In a specific embodiment, separate strands or high tensile elements
58 are included along the axial direction 55 of compliant wall 54.
In this case, constraint 58 may include anywhere from two to dozens
to several hundred individual strands, counted along the axial
direction, that circumferentially surround combustion chamber 56.
In another embodiment, a single high tensile element wraps
helically about the substantially cylindrical compliant wall from
one end 54a of compliant wall to the other end 54b (or to some
lesser degree if the entire axial length of compliant wall 54 is
not used for expansion, see FIG. 3A). In this case, the high
tensile element may include a helical spring--such as a spring
formed of a suitably stiff plastic or metal.
[0151] In many embodiments, such as high tensile fibrous strands
wrapped around compliant wall 54, constraint 58 does not
substantially inhibit axial deformation of the substantially
cylindrical compliant wall 54 along direction 55. As mentioned
above, by reducing radial expansion of compliant wall 54,
constraint 58 increases mechanical output efficiency in direction
55 since pressure generated within combustion chamber 56 results
primarily in expansion of endplate 54b axially in direction 55.
[0152] A helical spring used as constraint 58 restricts radial
deformation of compliant wall 54. However, the spring will store
elastic mechanical energy as the spring 58 and compliant wall 54
stretch in direction 55. This is useful in some designs. For
example, elastic return of the spring and compliant wall 54
provides a mechanism for automatically and passively exhausting
combustion gases from chamber 56 after combustion.

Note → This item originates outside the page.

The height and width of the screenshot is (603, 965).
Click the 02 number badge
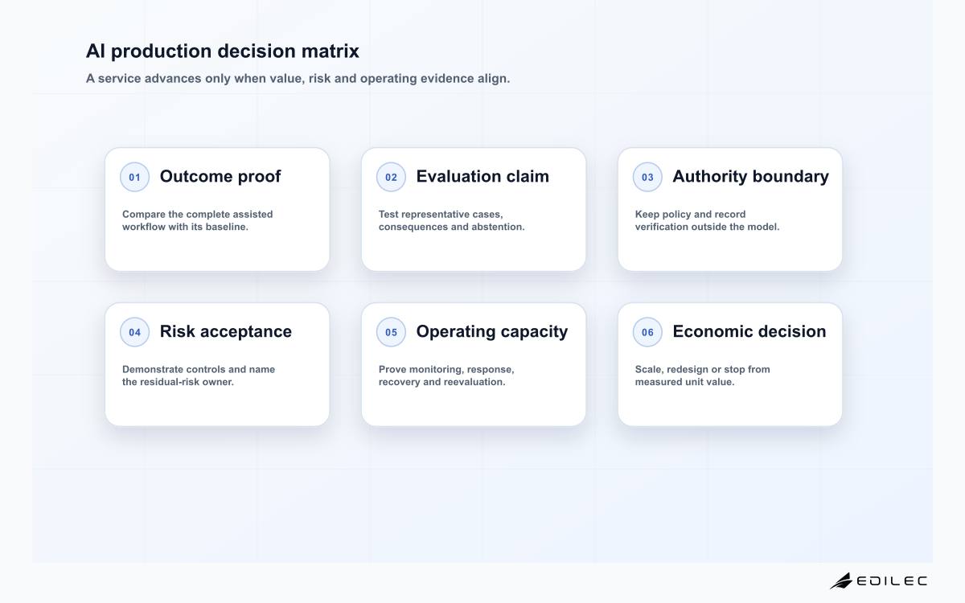(x=391, y=177)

[0153] It is understood that the cylindrical shape of combustion
chamber 56 may deviate from a perfect cylinder, particularly during
combustion of a fuel within chamber 56. As described above,
compliant wall 154 may decrease in thickness as it stretches in
axial direction 55. As shown in FIG. 2B after combustion (or during
combustion to a lesser degree), end portions 54a and 54b of
compliant wall that attach to rigid walls 52a and 52b are
restricted from axial stretching and radial thinning in this
region. This rounds the cylindrical corners of combustion chamber
56. In addition, in the absence of constraint 58, compliant wall 56
may deform radially during combustion and initial rapid expansion
of gases within chamber 56, and thus deviate from a perfect
cylinder for the volume of chamber 56. Alternatively, chamber 56
may intentionally be made non-cylindrical even without combustion
expansion; for example, chamber 56 may include a flat oval to
better fit an application with flat constraints.

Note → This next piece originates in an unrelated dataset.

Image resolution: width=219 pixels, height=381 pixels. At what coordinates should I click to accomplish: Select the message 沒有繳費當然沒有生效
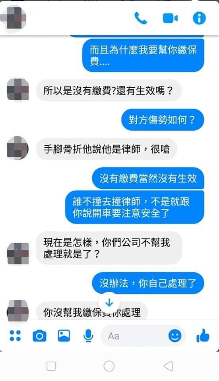click(148, 178)
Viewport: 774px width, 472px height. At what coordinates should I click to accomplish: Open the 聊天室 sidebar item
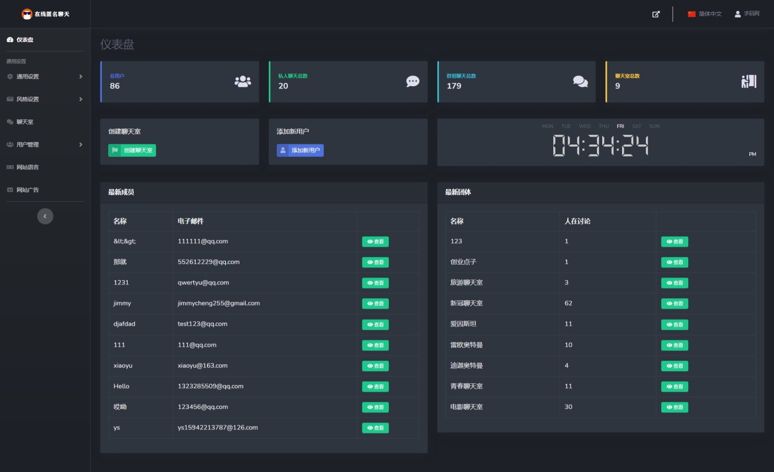click(25, 122)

[0154] In a specific embodiment, constraint 58 includes a helical
spring configured with a negative spring force when combustion
device 50 is in a contracted state as shown in FIG. 2A. This
increases linear output in axial direction 55. In some cases, this
may also increase mechanical output and efficiency for combustion
device 50 (where efficiency is defined as the ratio of mechanical
output to chemical input).
[0155] FIG. 3A illustrates a simplified cross-section of a
cylindrical combustion device 70, before combustion, in accordance
with one embodiment of the present invention. FIG. 3B illustrates
device 70 during intake of fuel and air. FIG. 3C illustrates
combustion device 70 during combustion. FIG. 3D illustrates
combustion device 70 after exhaust. FIGS. 3A-3D also illustrate a
combustion cycle where elastic energy of a compliant wall is used
to expel exhaust gases. Combustion device 70 includes rigid end
plates 72, compliant wall 74, combustion chamber 76, spacers 82,
output shaft 78, and port 84.
[0156] Compliant wall 74 includes a single piece of compliant
material whose internal dimensions define combustion chamber 76.

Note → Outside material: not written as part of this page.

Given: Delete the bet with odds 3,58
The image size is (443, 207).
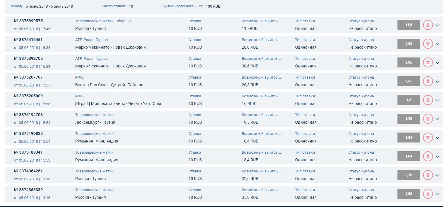Looking at the screenshot, I should (x=428, y=194).
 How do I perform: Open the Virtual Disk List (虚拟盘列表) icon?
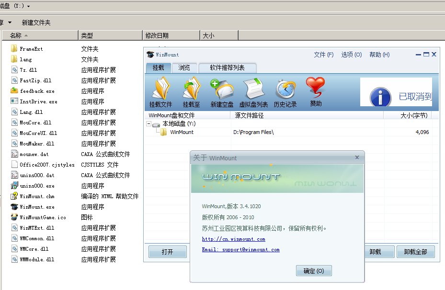click(253, 89)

For convenience, compliant wall is described with multiple
segments: a substantially cylindrical segment 74a that radially
borders combustion chamber 76 along an entire axial direction of
chamber 76, and end walls 74b and 74c that form substantially flat
end portions to the cylindrical combustion chamber 76. In a
specific embodiment, compliant wall 74 includes a soft elastomer
singly molded into a desired shape and dimensions for device
70.
[0157] Constraint 80 includes a spring-like structure that reduces
radial expansion of cylindrical portion 74a during combustion of
the fuel in combustion chamber 76 and forces uniaxial expansion for
the cylindrical portion 74a of compliant wall 74 in direction
85.
[0158] Combustion device 70 includes two spacers 82 internal to
combustion chamber 76. Specifically, lower spacer 82a attaches to a
flat inner surface of compliant wall 72a while upper spacer 82b
attaches to a flat inner surface of compliant wall 72b. Spacers 82
reduce dead space in combustion chamber 76 before combustion of a
fuel in chamber 76. Spacers 82 also increase the axial length of
compliant wall 74 in direction 85. In some cases, this may reduce
strain on compliant wall 74. Before fuel and air intake, as shown
in FIG. 2C, spacers 82 consume a large proportion of the volume
within combustion chamber 76. In this case, no space is provided
between spacers 82. In another embodiment, cylindrical compliant
wall 74a extends axially beyond spacers 82 and combustion chamber
76 includes space in an axial direction beyond spacers 82. As one
of skill in the art will appreciate, reducing dead space in a
combustion chamber before combustion increases efficiency. Although
combustion device 70 is illustrated with two spacers 82, combustion
device of the present invention may include one or any other
suitable number of spacers that reduce dead space in combustion
chamber 76. The spacers may also include any geometry that
facilitates combustion in the combustion chamber. As shown, lower
spacer 82 includes a channel that passes therethrough to allow
communication of combustion gases and products. In one embodiment,
spacers 82 are compliant.
[0159] Rigid end plates 72a and 72b couple to an outside surface of
each compliant end wall 74b and 74c, respectively. In a specific
embodiment, an adhesive adheres each end plate 72 to an outside
surface of each wall 74b and 74c. Rigid plate 72b is fixed and does
not substantially move for device 70. An output shaft 78 is coupled
to endplate 72a. The output shaft may be coupled using any suitable
mechanism, as for example a threaded engagement with a threaded
hole in endplate 72a. The output shaft 78 provides mechanical
output for combustion device 70. In this case, device 70 includes a
first coupling portion 77a disposed on a first end wall 74b where
it interfaces with end plate 72a. The first coupling portion 77a is
disposed proximate to a first end of the substantially cylindrical
compliant wall 74a. Device 70 includes a second coupling portion
77b disposed on the second end wall 74c, which is disposed
proximate to a second end of the substantially cylindrical
compliant wall 74a.
[0160] An intake and exhaust tube 84 passes through an aperture in
rigid endplate 72b and an aperture in compliant wall 74c. Although
device 70 is illustrated with a single port 84, it is understood
that device 70 may employ separate tubes for intake and exhaust. In
the embodiment shown, port 84 passes through a portion of device 70
that is fixed or relatively stationary during combustion. While not
shown to prevent obscuring the present invention, device 70 may
also include one or more valves to facilitate inlet of combustion
reactants and exhaust of combustion products.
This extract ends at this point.